- [EXCERPTED PASSAGE]:
= = = =

Experts Say Social Determinants Are the Primary Factors in Life Expectancy

July 18, 2019 5:40p

(WGTD)---Speaking in Kenosha Thursday, a pediatrician from Madison says she changed the focus of her career after realizing that helping patients in a clinical setting only goes so far.

Jasmine Zapata was part of a panel discussion on health inequities that was organized by the Kenosha Lifecourse Initiative for Healthy Families. The group is dedicated to reducing premature births and infant deaths, especially in the African-American community, where those rates are much higher than in the Caucasian community.

Experts believe it’s because of various social determinants, including chronic stress brought on in part by systemic racism.

The 31-year-old Zapata, who’s black, says she was part of the statistics when, as a medical school student eight years ago, she gave premature birth to a baby weighing one-and-a-half pounds. The experience, she says, helped to change the direction of her medical career. "I said I wanted to be a doctor since I was five," Zapata told the luncheon gathering at the Civil War Museum. "I thought if I was a doctor what better way to save the world and help people. But then when I saw the statistics...I said I have to do more. We have to do more. When I'm in the hospital trying to save babies and do things it's too late. We have to look upstream." 

She’s since become an award-winning author and speaker on health empowerment issues.

Her baby that was born prematurely turned eight Thursday, and other than having some mild learning issues, is doing well, she says.

= = = =

- [RECORDS SHOWN]:
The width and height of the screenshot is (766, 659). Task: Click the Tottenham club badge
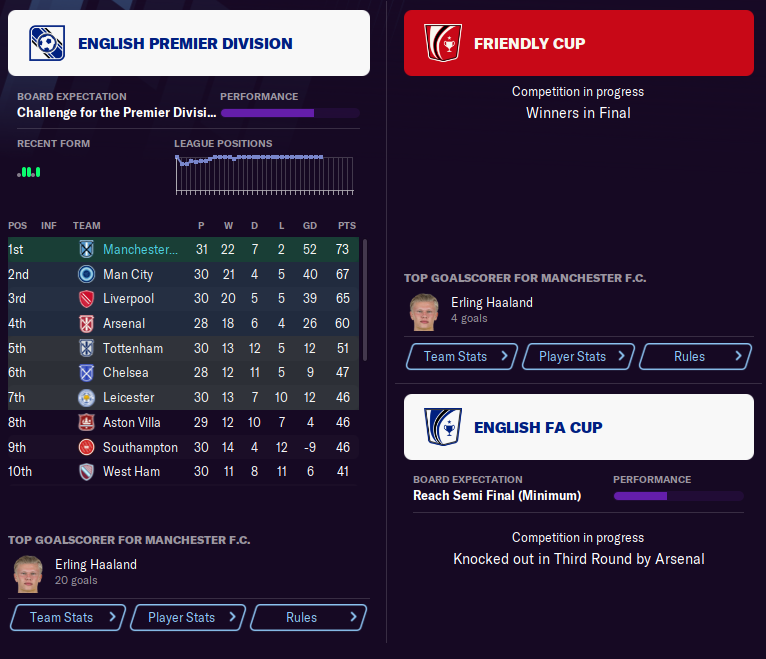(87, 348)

= = = =

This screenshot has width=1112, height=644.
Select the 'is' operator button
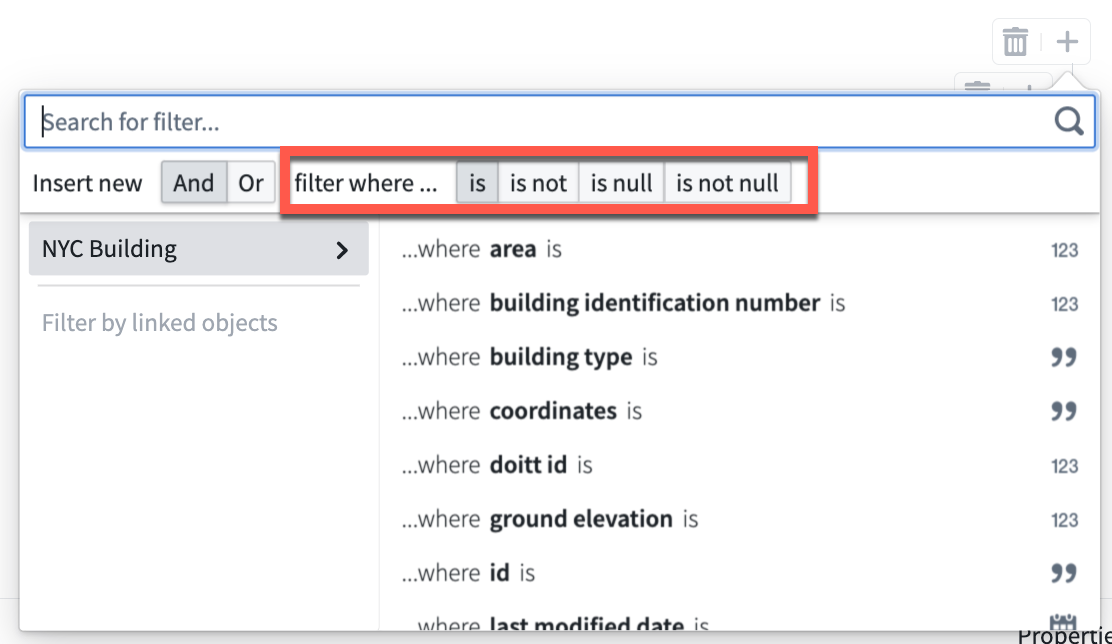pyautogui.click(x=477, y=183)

= = = =

- [WORK INSTRUCTION]:
Reproduce the passage of the life expectancy article that begins at the words "(WGTD)---Speaking in Kenosha" and ends after the words "the Caucasian community.". Rely solely on the article about social determinants and life expectancy; the rows play no part.

- [EXERCISE RESULT]:
(WGTD)---Speaking in Kenosha Thursday, a pediatrician from Madison says she changed the focus of her career after realizing that helping patients in a clinical setting only goes so far.

Jasmine Zapata was part of a panel discussion on health inequities that was organized by the Kenosha Lifecourse Initiative for Healthy Families. The group is dedicated to reducing premature births and infant deaths, especially in the African-American community, where those rates are much higher than in the Caucasian community.